** Assigned task **
Up to and including the line containing "Image resolution: width=1568", retype each line of the listing below exactly, beginning with the first.

** Available data **

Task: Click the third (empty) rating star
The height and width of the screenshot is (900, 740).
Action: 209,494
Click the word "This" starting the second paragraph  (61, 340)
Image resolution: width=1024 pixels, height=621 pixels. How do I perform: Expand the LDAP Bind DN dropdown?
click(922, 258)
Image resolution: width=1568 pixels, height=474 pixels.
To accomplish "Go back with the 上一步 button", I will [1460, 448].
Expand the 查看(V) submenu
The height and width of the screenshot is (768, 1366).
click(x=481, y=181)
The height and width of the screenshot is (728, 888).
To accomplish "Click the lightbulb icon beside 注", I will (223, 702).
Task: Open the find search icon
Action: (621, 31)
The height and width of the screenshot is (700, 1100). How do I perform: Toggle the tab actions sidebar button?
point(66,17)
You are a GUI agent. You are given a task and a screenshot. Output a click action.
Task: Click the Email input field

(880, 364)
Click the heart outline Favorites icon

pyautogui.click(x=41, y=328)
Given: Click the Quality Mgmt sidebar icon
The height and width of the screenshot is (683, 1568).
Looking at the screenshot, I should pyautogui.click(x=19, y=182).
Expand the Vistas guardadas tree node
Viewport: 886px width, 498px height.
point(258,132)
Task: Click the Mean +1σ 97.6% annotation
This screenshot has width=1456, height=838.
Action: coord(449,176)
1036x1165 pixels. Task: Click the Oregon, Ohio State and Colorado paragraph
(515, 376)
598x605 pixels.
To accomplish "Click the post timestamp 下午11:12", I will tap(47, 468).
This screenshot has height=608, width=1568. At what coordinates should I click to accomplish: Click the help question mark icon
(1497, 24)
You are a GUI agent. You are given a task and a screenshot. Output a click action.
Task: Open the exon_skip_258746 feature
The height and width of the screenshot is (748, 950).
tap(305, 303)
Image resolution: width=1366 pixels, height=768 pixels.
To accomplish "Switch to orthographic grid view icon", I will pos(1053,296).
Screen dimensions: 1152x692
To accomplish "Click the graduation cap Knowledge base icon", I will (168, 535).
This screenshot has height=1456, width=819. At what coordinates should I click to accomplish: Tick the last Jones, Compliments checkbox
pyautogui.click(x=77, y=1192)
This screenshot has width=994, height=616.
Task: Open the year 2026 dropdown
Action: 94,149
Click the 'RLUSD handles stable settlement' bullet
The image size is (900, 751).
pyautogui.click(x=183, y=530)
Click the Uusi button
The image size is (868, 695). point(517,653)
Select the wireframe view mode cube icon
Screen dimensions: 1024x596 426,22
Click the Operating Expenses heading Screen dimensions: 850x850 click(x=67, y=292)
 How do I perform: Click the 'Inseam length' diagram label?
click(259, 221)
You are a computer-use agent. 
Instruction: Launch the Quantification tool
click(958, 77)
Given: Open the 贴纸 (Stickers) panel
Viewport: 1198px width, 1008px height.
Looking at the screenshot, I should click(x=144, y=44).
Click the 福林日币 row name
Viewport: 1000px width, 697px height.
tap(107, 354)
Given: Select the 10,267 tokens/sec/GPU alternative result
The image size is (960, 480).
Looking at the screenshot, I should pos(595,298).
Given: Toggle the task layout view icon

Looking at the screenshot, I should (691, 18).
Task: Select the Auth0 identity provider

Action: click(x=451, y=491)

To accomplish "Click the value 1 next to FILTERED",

** Response to the exercise **
Task: Click the third (empty) rating star
The height and width of the screenshot is (900, 740).
Action: 209,494
Click the word "This" starting the second paragraph  (61, 340)
Image resolution: width=1024 pixels, height=621 pixels. How do I perform: Expand the LDAP Bind DN dropdown?
click(922, 258)
Image resolution: width=1568 pixels, height=474 pixels.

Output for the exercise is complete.